Xen allows guest OSes to install a custom GDT if they require it;
this is context switched transparently whenever a domain is
[de]scheduled. The following hypercall is effectively a
`safe' version of lgdt:
set_gdt(unsigned long *frame_list, int entries)
Install a global descriptor table for a domain; frame_list is
an array of up to 16 machine page frames within which the GDT resides,
with entries being the actual number of descriptor-entry
slots. All page frames must be mapped read-only within the guest's
address space, and the table must be large enough to contain Xen's
reserved entries (see xen/include/public/arch-x86_32.h).
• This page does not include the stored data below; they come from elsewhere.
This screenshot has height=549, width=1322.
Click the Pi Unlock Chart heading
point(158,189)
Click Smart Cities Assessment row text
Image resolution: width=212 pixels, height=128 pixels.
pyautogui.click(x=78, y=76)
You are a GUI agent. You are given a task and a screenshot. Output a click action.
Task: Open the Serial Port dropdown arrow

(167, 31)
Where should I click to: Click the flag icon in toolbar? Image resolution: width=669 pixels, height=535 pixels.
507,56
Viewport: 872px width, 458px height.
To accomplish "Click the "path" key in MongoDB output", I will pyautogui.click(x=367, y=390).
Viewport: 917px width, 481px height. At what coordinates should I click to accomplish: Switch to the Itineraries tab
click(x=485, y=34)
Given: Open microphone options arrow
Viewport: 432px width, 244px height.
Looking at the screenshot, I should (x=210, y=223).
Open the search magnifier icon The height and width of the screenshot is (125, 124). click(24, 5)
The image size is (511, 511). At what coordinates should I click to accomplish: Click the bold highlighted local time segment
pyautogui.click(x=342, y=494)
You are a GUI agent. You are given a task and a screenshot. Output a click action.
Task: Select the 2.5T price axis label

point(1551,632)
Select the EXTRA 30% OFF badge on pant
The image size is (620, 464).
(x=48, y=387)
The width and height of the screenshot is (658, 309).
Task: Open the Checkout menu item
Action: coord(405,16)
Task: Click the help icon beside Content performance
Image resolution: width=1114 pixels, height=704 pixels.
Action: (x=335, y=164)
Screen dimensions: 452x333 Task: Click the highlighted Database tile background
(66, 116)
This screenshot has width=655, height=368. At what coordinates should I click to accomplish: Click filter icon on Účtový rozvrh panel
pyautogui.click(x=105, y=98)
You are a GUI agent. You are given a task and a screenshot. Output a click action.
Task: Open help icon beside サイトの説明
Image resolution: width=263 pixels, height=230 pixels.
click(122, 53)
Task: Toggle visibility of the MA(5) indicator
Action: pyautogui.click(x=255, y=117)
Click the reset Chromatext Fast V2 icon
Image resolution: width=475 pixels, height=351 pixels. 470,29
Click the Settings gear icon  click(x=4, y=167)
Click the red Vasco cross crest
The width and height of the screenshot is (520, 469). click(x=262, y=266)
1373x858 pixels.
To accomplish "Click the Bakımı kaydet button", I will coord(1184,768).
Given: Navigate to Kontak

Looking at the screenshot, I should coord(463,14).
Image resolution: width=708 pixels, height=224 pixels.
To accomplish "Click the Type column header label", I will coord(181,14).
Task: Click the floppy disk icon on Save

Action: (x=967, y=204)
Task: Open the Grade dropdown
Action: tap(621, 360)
Many guest OSes will also wish to install LDTs; this is achieved by
using mmu_update() with an extended command, passing the
linear address of the LDT base along with the number of entries. No
special safety checks are required; Xen needs to perform this task
simply since lldt requires CPL 0.
Xen also allows guest operating systems to update just an
individual segment descriptor in the GDT or LDT:
update_descriptor(uint64_t ma, uint64_t desc)
Update the GDT/LDT entry at machine address ma; the new
8-byte descriptor is stored in desc.
Xen performs a number of checks to ensure the descriptor is
valid.
Guest OSes can use the above in place of context switching entire
LDTs (or the GDT) when the number of changing descriptors is small.